• _EXCERPT PROVIDED_:

* START *

MGM bids due; Miramax? Not yet. It’s deadline day for bids on the struggling MGM movie studio, but don’t look for long lines of people making their offers. Time Warner is the most serious bidder, and even its price may be too low for MGM’s creditors. Details from Bloomberg and the Wall Street Journal. Meanwhile, the Wrap reports that Disney has extended the deadline for bids on Miramax from Friday to the end of March. For what it’s worth, we’d heard that Friday wasn’t really a deadline anyway. In the running for Miramax are its founders, Bob and Harvey Weinstein, and Platinum Equity.

Showing their age. It’s been a fairly decent season for network television, but lots of veteran shows including ‘CSI,’ ‘Desperate Housewives,’ ‘Grey’s Anatomy’ and ‘24’ are in decline. The Wrap’s Joe Adalian looks at the numbers and what the networks need to do to reboot some of these franchise shows.

Broadcasters pass on Palin. The broadcast networks have all passed on Sarah Palin’s reality show, details of which are still not entirely clear. Leading cable contenders for the program, which is from reality ace Mark Burnett, are A&E and Discovery, says the Hollywood Reporter.

* END *

• _SOURCE DATA_:
* START *

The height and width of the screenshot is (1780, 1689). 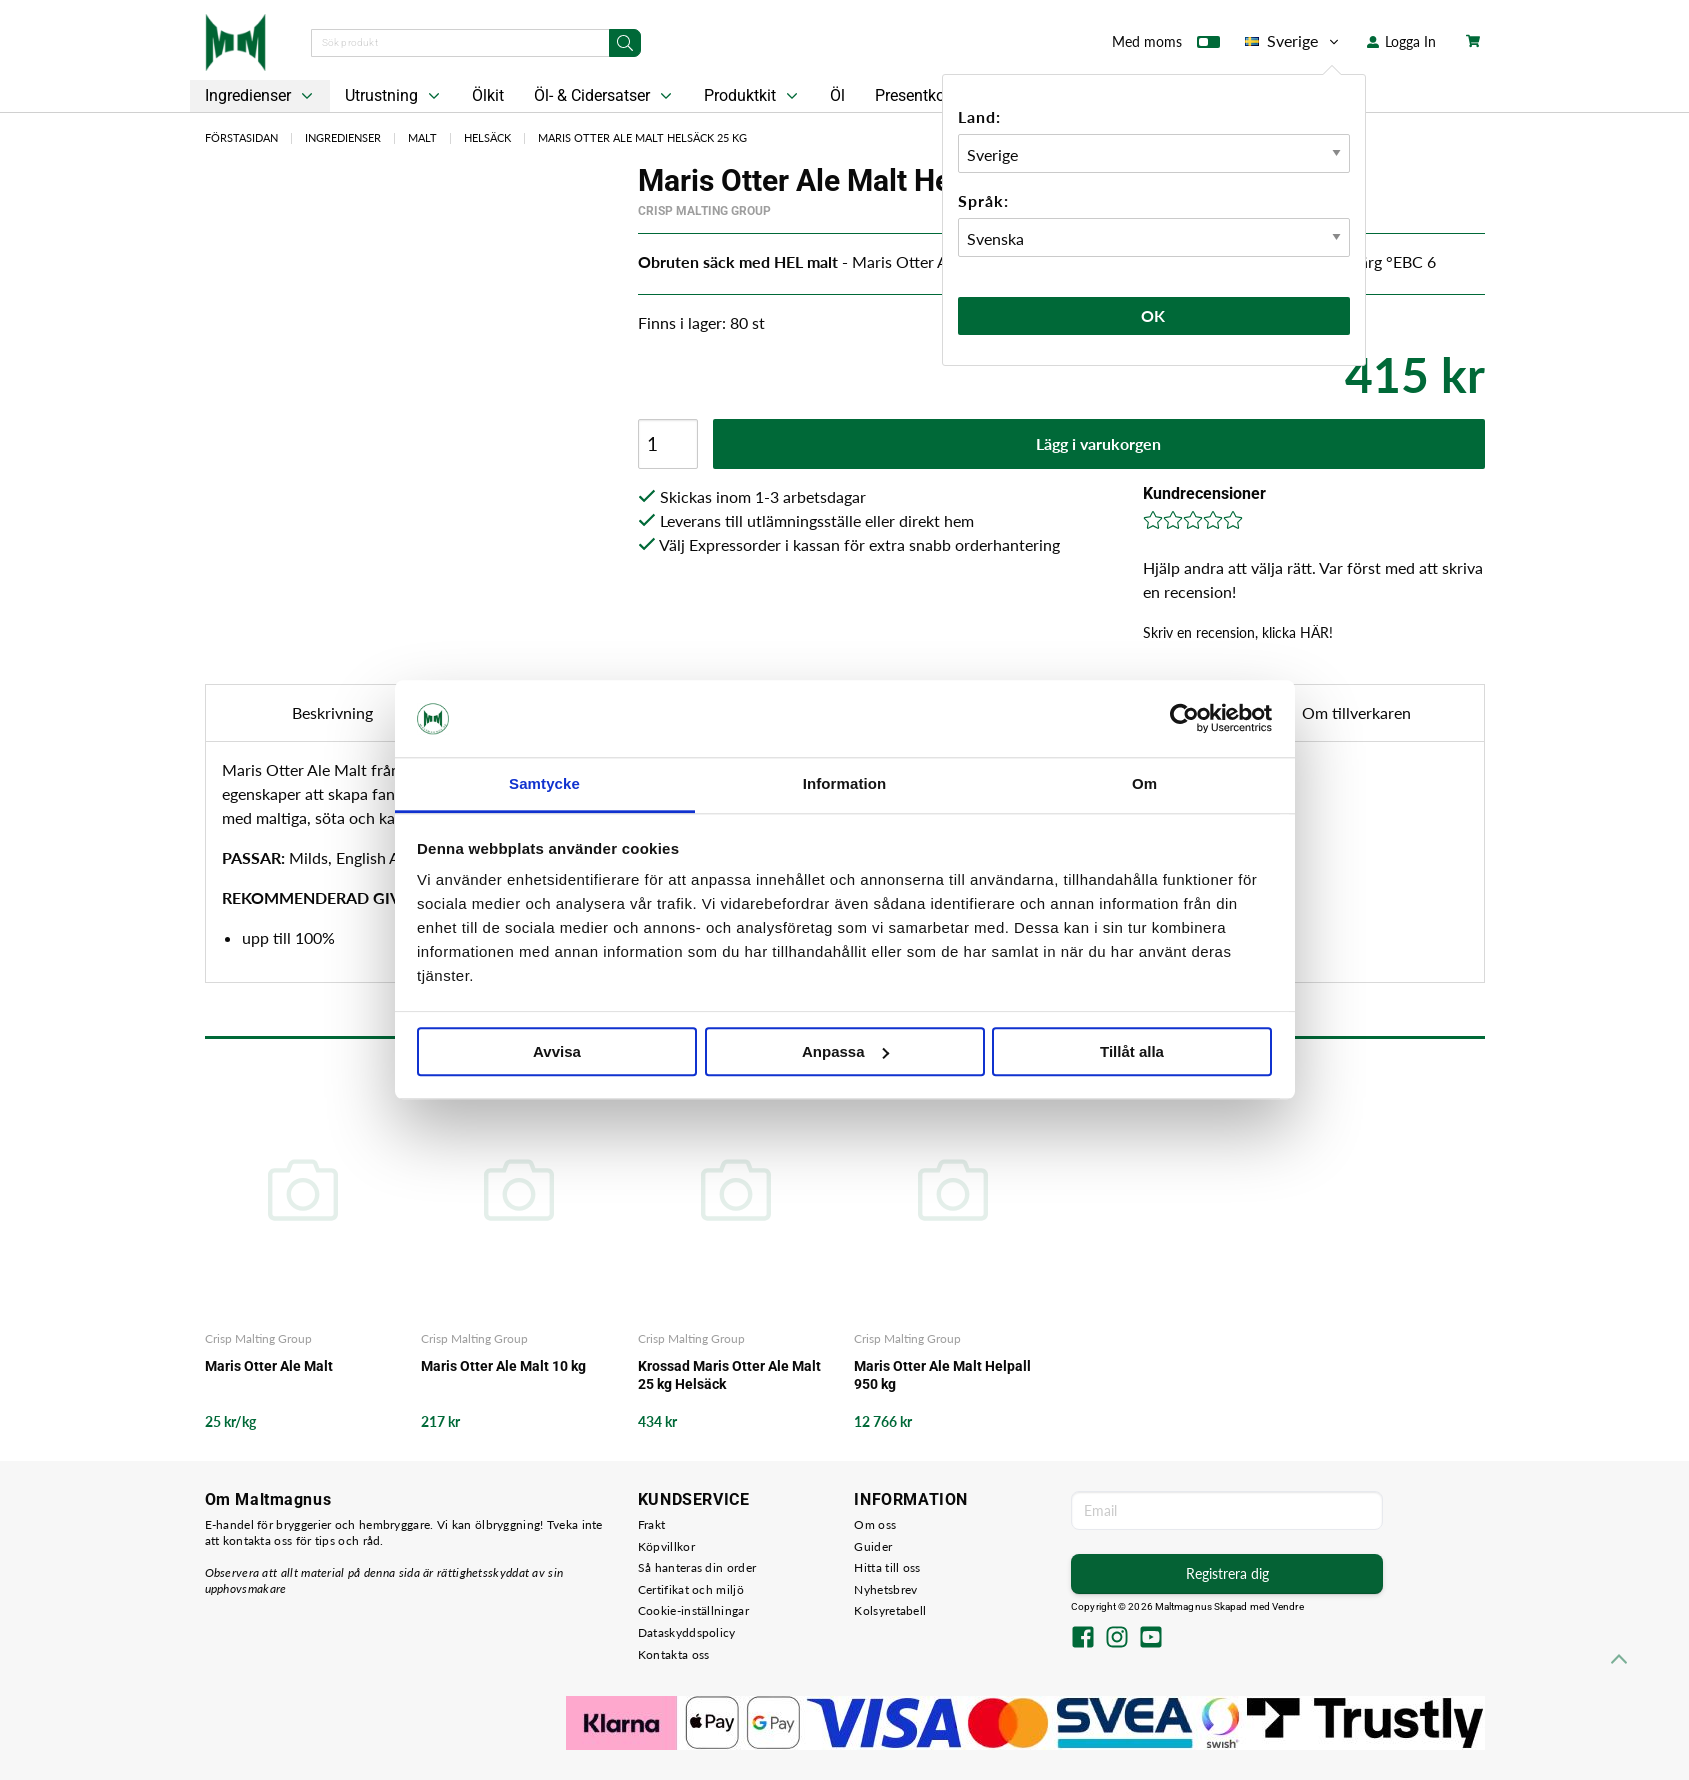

* END *

• _PROBLEMS_:
1 > Copy out the passage of the media news roundup between "Broadcasters pass on" and "the Hollywood Reporter.", inclusive.
2 > Using the media news roundup, answer these:
(a) Which company is described as the most serious bidder for MGM?
(b) To when has Disney extended the deadline for bids on Miramax?
(c) Which two cable networks are the leading contenders for Sarah Palin's reality show?
The data has no role in this work.

• _ANSWERS TO THE EXERCISES_:
1 >
Broadcasters pass on Palin. The broadcast networks have all passed on Sarah Palin’s reality show, details of which are still not entirely clear. Leading cable contenders for the program, which is from reality ace Mark Burnett, are A&E and Discovery, says the Hollywood Reporter.

2 >
(a) Time Warner
(b) The end of March
(c) A&E and Discovery